» 取り組む課題:
(a) 情報共有と伝え方の文章のうち、「3Whatは定義(どういう意」で始まり「相手に伝えることができます。」まで続く部分を、一字一句違えずに書き出しなさい。
(b) 情報共有と伝え方の文章について、最後の文の後から続きを書き進めなさい。

═════ 提示文

解釈力の足並みを揃えるには全員が同様の基礎知識がある必要があります。そのために情報の偏りをなくし、すぐに確認できる状況をつくることが大事です。社内報などで、経営者も含めどの部署がどういった仕事をしてどういった役割があるのかを知らせたり、チャットグループなどでそれぞれがどこまで作業が進んでいるかを確認できたりするようにしておくことは有用です。

 

・3What、4W、1Hを意識する

3Whatは定義(どういう意味か)、現象(なにが起きているのか)、結果(どうなるのか)。4WはWhy(なぜ)、When(いつ)、Who(誰が)、Where(どこで)、そして1HはHow(どうすればいいか)。なにかを説明し、理解を得たいときはこれらに気をつけて話すことで格段に相手にわかりやすくなります。また会話だけでなく、メールなどの文章上でもとても有効でわかりやすく相手に伝えることができます。

══════════
═════ 提供データ

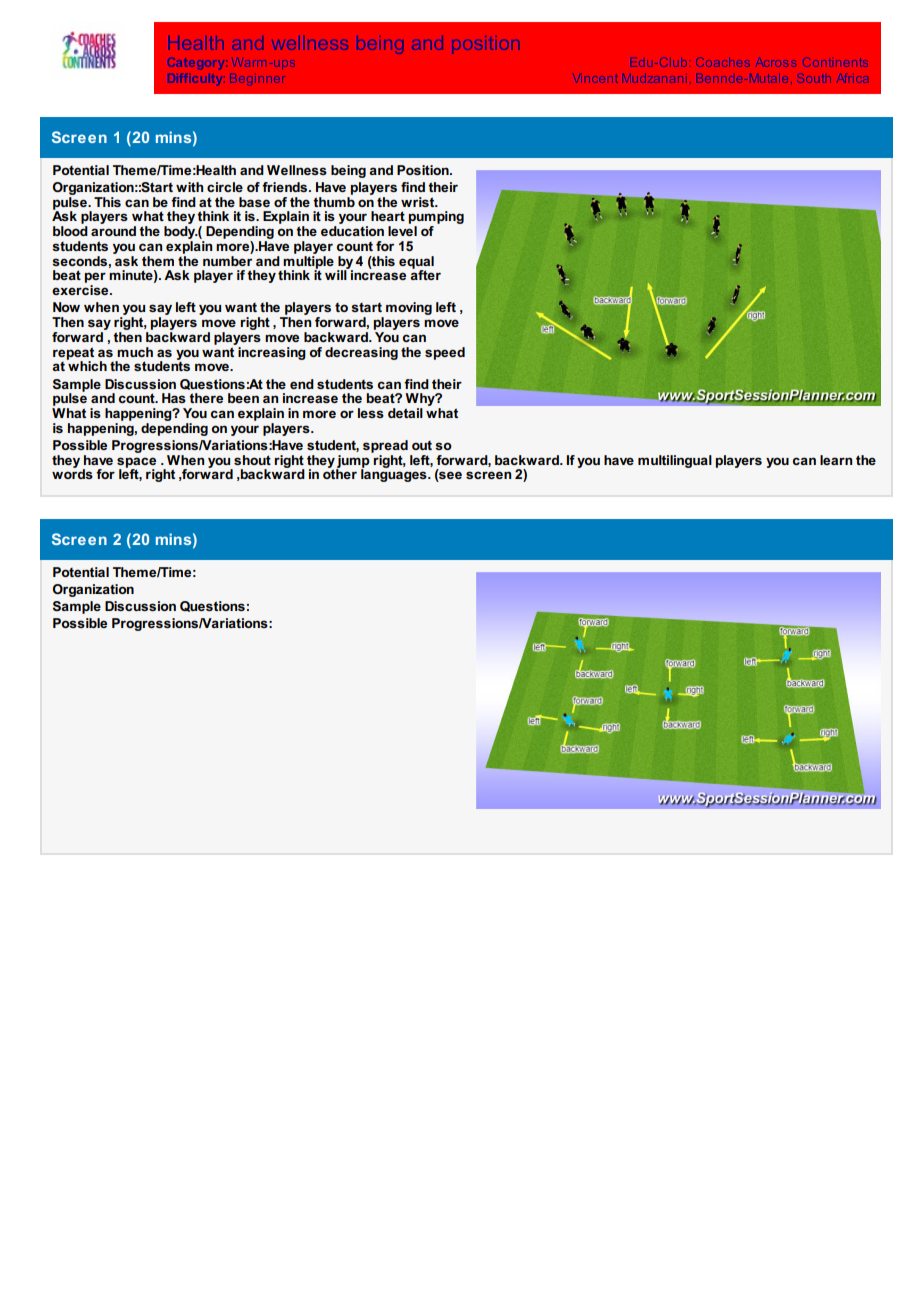  Describe the element at coordinates (395, 474) in the screenshot. I see `languages` at that location.
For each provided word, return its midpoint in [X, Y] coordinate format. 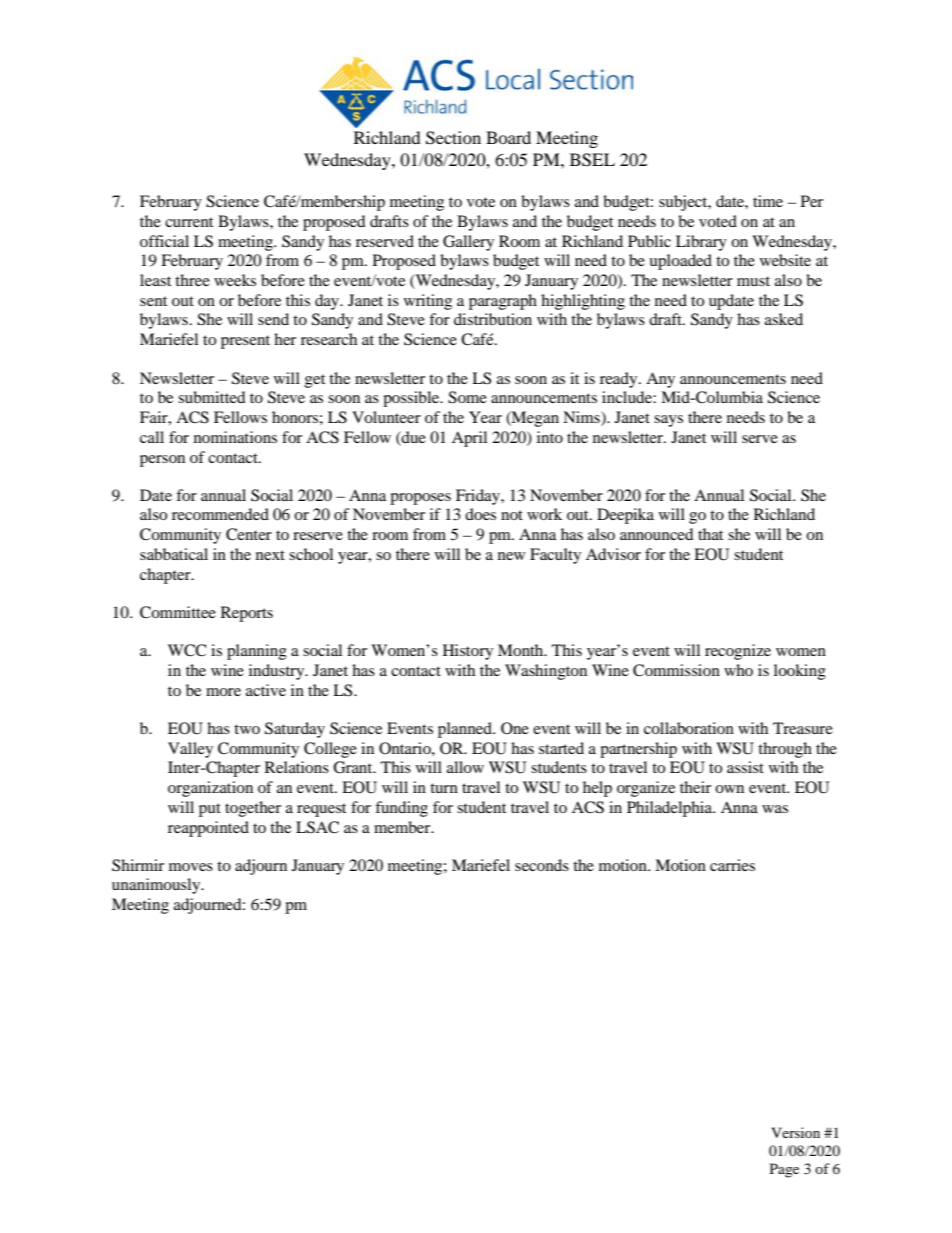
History [468, 652]
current [189, 222]
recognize [738, 652]
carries [732, 865]
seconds [542, 865]
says [668, 421]
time [768, 201]
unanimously [157, 886]
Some [467, 397]
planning [257, 652]
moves [191, 867]
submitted [212, 397]
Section [453, 138]
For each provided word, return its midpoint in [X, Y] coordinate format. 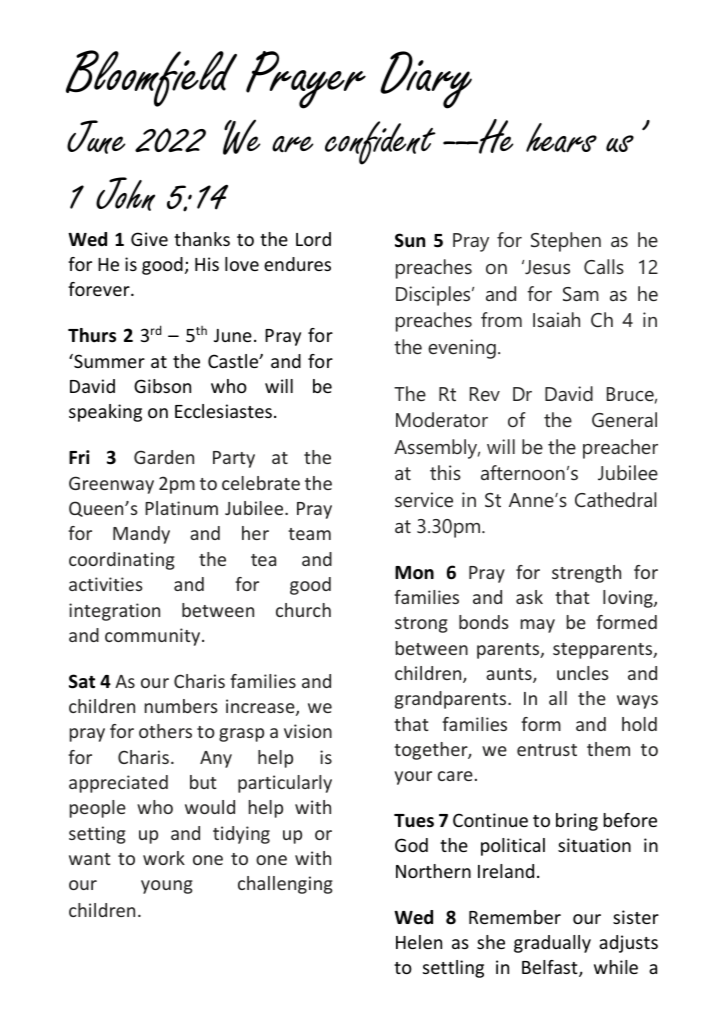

══════════

» 課題別の解答:
(a)
3Whatは定義(どういう意味か)、現象(なにが起きているのか)、結果(どうなるのか)。4WはWhy(なぜ)、When(いつ)、Who(誰が)、Where(どこで)、そして1HはHow(どうすればいいか)。なにかを説明し、理解を得たいときはこれらに気をつけて話すことで格段に相手にわかりやすくなります。また会話だけでなく、メールなどの文章上でもとても有効でわかりやすく相手に伝えることができます。

(b)
・気分で言動を変えず話しかけやすい雰囲気をつくる

仕事とはチームプレーです。協調性が求められるので、気分屋のひとは相談されなくなり頼られることも少なくなります。もちろん人間いつも機嫌がいいとは限りませんが、それでも感情を表に出しすぎることは相手に気を使わせ、結果的にコミュニケーションコストがかかってしまいます。感情に振り回されずに、気軽に話しかけやすい雰囲気づくりをすることでコミュニケーションがとりやすくなるのです。

 

まとめ

コミュニケーションはタダと思っているひとは、時間というコストがかかっているということを再度考え直してみましょう。コミュニケーションとは相手がいないと成立しません。相手がわかりやすいように動いたり、話し方を工夫したりすることがコミュニケーションコストを下げることにつながります。

コミュニケーションはなにより相手を思いやる気持ちが大事です。コミュニケーションはあくまで人間同士のやりとりですから、お互いが気持ちよくスムーズに仕事ができることが第一で、それがコストを下げることに繋がると考えて行動してみましょう。

 

<参考>

日本経済新聞「日本マイクロソフト、週休3日制で会議時間が大幅減」

GLOBIS知見録「コミュニケーション・コストを生み出す3つの格差」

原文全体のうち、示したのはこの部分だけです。